Outro ponto que agrada, e muito,
é a forma com que Capitã Marvel explora a relação entre os personagens.
Consciente que ela era a mais nova peça de uma engrenagem maior, Anna Boden e
Ryan Fleck mostram astúcia ao desenvolver os elementos mais reconhecíveis da
trama. Sem nunca a distanciar demais do centro da ação, o roteiro dialoga também
com os fãs mais antigos da franquia ao voltar para o início, ao encontrar no
iminente fim a oportunidade de investigar como tudo começou. De longe um dos
grandes acertos do longa, o rejuvenescido Fury (Samuel L. Jackson) adiciona
humor ao filme ao mostrar a face mais leve e impulsiva de um personagem que
naquela época sequer sonhava enfrentar ameaças do nível de Loki, Ultron, Zemo e
Thanos. Embora Carol e Nick se esbarrem com certa conveniência dentro da
história, a descomplicada relação entre os dois cresce consistentemente ao
longo da película, um vínculo de camaradagem incrementado pelo afiado senso de
humor de Jackson e pela sagacidade do argumento em sempre tratá-lo como o elo
mais fraco da dupla. Algo novo dentro do MCU. O mesmo, aliás, podemos dizer da
sincera conexão entre Carol e a sua ex-parceira Maria Rambeau (Lashana Lynch).

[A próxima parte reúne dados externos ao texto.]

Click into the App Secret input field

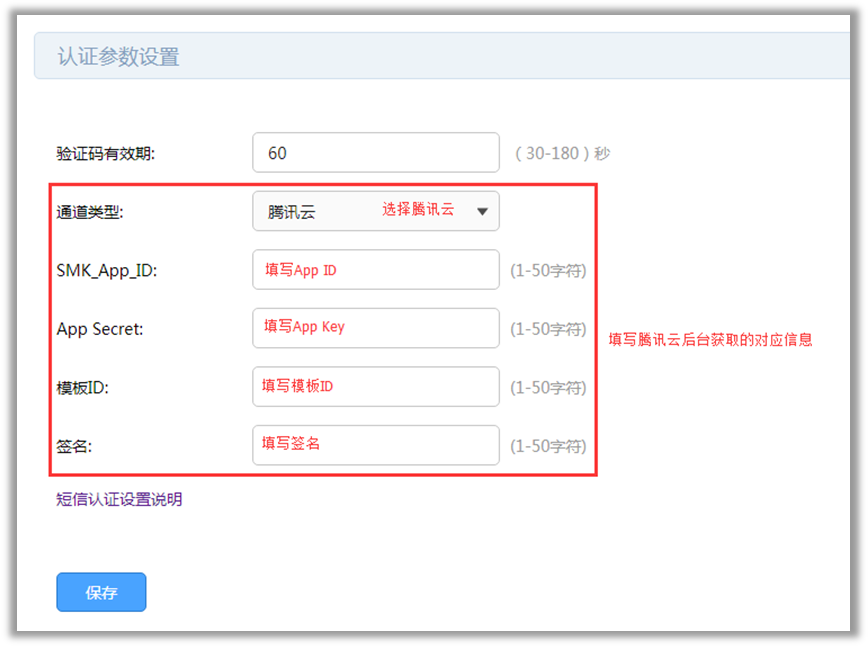[375, 328]
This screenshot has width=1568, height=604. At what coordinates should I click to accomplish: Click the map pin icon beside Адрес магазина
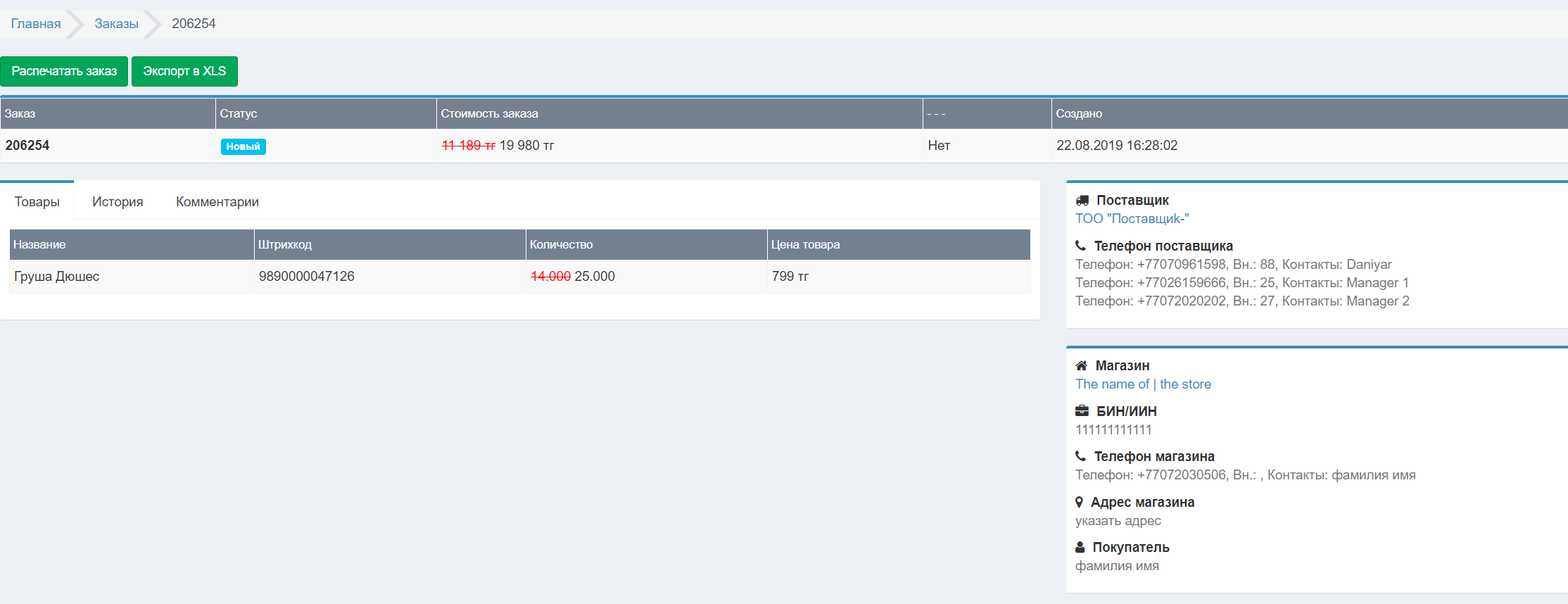click(x=1080, y=502)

Mesmo em pouco tempo, o roteiro é cuidadoso o bastante para permitir que o
público enxergue o laço entre elas, quantas coisas as duas tiveram que superar
juntas. Um arco que serve muitíssimo bem a mensagem de independência defendida
pelo filme.
No momento em que se distancia do
“feminino”, no entanto, Capitã Marvel derrapa em alguns velhos problemas do
MCU. A começar pela previsibilidade da trama. Por mais que o roteiro traga uma
boa surpresa envolvendo o rumo de um personagem que de início parecia extremamente
genérico, Anna Boden e Ryan Fleck trazem bem pouco de novo no que diz respeito
a ameaça, motivações do antagonista e reviravoltas. Falta peso, faltam
justificativas inspiradas, falta um vilão de impacto. As sequências de ação,
com exceção do vibrante clímax, são apenas funcionais, a direção é burocrática, a construção de mundo
noventista é pouco explorada e personagens conhecidos como Ronan: O
Conquistador (Lee Pace) e Korath (Djimoun Hounson) são esnobados
pelo roteiro. Se dependesse somente do aspecto super, na verdade, Capitã Marvel
seria bem decepcionante. O que, felizmente, não é o que acontece aqui. Ao
deixar a ação propositalmente em segundo plano, Boden e Fleck se concentram no
que melhor o filme de origem tinha a oferecer, na jornada de uma mulher com
nada a provar para ninguém. Nada mais justo, portanto, que o filme de origem
sobre a heroína mais superpoderosa do MCU fosse também o mais empoderador.